“Fábricas de moléculas” impulsionam o campo da biologia sintética e aumentam as esperanças para o desenvolvimento de medicamentos e outros produtos
Por Michael Peel e Clive Cookson, Financial Times — Londres
Cientistas romperam um “impasse evolutivo” ao utilizar a engenharia genética para criar micróbios com potencial para desenvolver uma vasta gama de novos produtos, que vão desde medicamentos até detergentes e plásticos para uso doméstico.
Os pesquisadores do Medical Research Council Laboratory of Molecular Biology (Laboratório de Biologia Molecular do Conselho de Pesquisa Médica), em Cambridge, utilizaram elementos químicos básicos que não ocorrem no código genético de organismos vivos para reprogramar células bacterianas e torná-las fábricas miniaturizadas com capacidade de sintetizar novas substâncias.
Esse trabalho é o avanço mais recente no campo da biologia sintética, em que tecnologias que vão da inteligência artificial à edição genética são usadas para explorar o desenvolvimento de novos materiais.
“Ninguém jamais foi capaz de construir esses tipos de moléculas e mudar sua sequência genética da forma como conseguimos fazer”, disse Jason Chin, o líder do projeto, que tem a expectativa de que sua maior aplicação comercial seja em produtos farmacêuticos, em um futuro próximo. “Agora teremos uma fase de descobertas que se basearão em ter esta tecnologia – e ver o que ela pode realizar.”

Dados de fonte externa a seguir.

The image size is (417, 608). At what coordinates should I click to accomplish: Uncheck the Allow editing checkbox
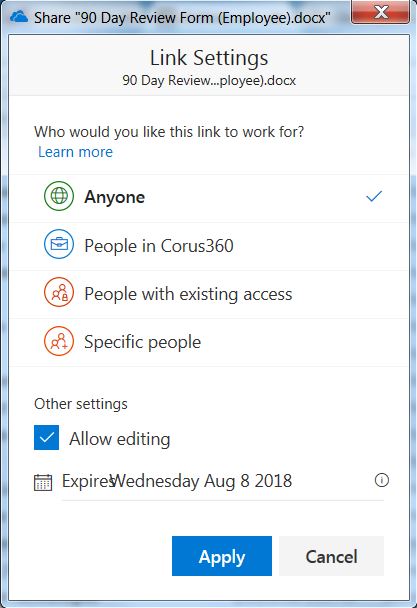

A ideia das chamadas fábricas de moléculas é usar o poder do mecanismo básico de sustentação da vida, no qual as células fabricam produtos bioquímicos constantemente. A pesquisa reprograma partes redundantes do código genético para instruir a célula a sintetizar novos materiais, ao mesmo tempo em que ainda lhe permite produzir todas as proteínas de que necessita para continuar viva.

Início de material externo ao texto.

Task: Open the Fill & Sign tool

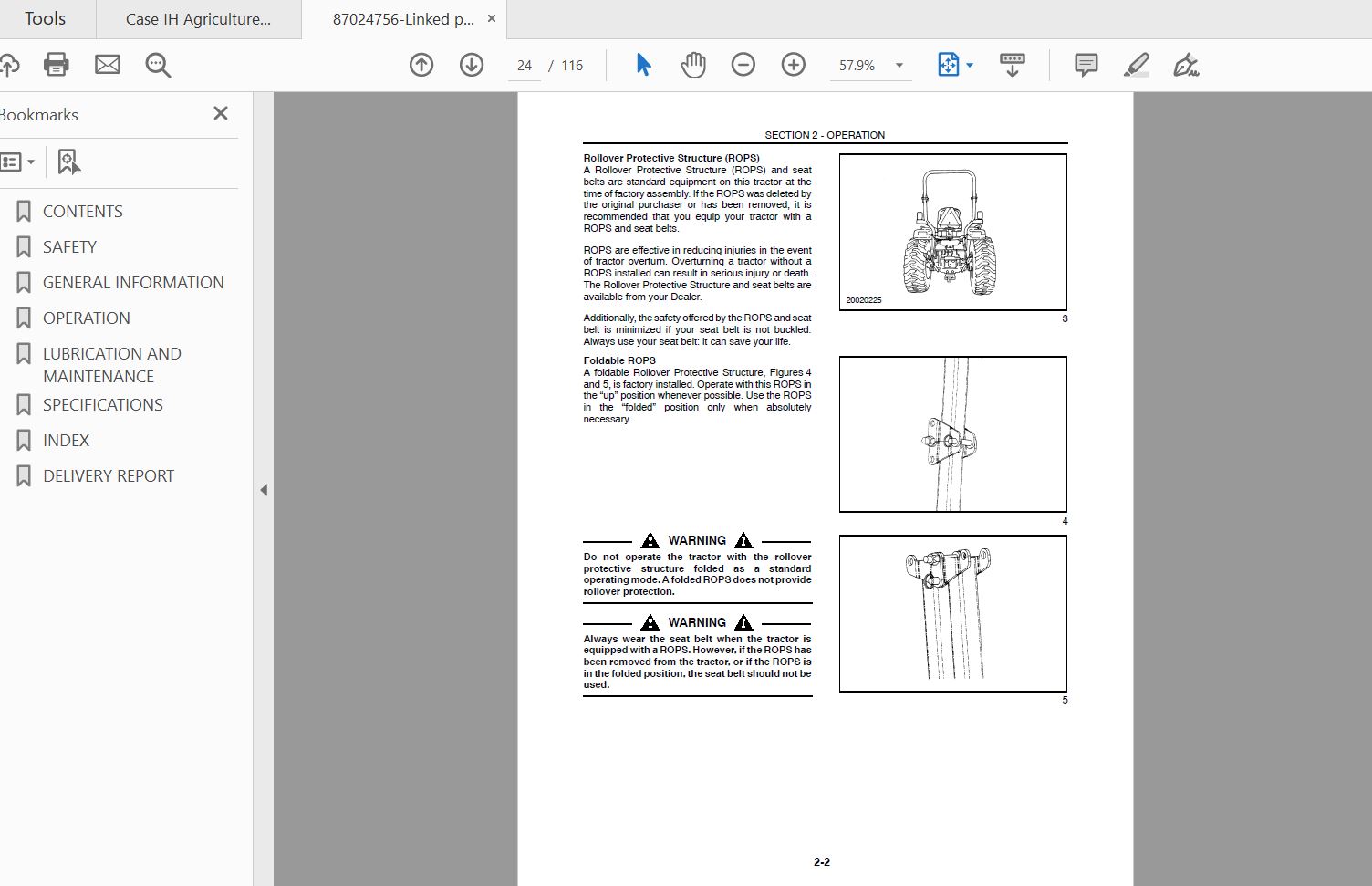Action: click(x=1186, y=65)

As últimas pesquisas, publicadas na revista “Nature”, na quarta-feira, baseiam-se em trabalhos anteriores do grupo de Chin para romper o que o artigo chama de “impasse evolutivo”.
Antes, a funcionalidade dos micróbios modificados era limitada porque seu DNA só podia ser reprogramado para produzir um pequeno número de aminoácidos – os elementos básicos de formação das proteínas.
Todas as proteínas naturais são formadas a partir de unidades chamadas de L-alfaaminoácidos. O grande avanço da equipe de Chin foi modificar a bactéria Escherichia coli (E. coli), encontrada normalmente no intestino dos seres humanos, de forma que seus genes produzissem outros elementos básicos “não canônicos”, como beta-aminoácidos e beta-hidroxiácidos, o que poderia estimular o desenvolvimento de uma vasta gama de novos polímeros.
Entre os polímeros, que são compostos por cadeias de elementos químicos básicos semelhantes, há materiais utilizados de maneira bastante generalizada, como o policloreto de vinila (o PVC), o Teflon e o Kevlar, assim como moléculas biológicas e enzimas.
Cientistas disseram que no longo prazo a tecnologia também tem um potencial considerável para a produção de novas substâncias em escala para medicamentos como antibióticos.
Para Ben Davis, professor de biologia química da Universidade de Oxford, o trabalho do grupo de Cambridge começou a “abrir uma porta para o uso quase ilimitado da reprogramação” no campo da biologia.
“Tenho a forte impressão de que isso é apenas a ponta do iceberg do que eles vão descobrir”, acrescentou Davis, que não esteve envolvido na pesquisa.
O Medical Research Council apresentou um pedido de registro de patente com base no trabalho mais recente da equipe. O mais provável é que a propriedade da patente fique com a Constructive Bio, uma empresa formada a partir do Laboratory of Molecular Biology em 2022, com um financiamento inicial de US$ 15 milhões, destinada a comercializar os resultados das pesquisas da equipe de Chin.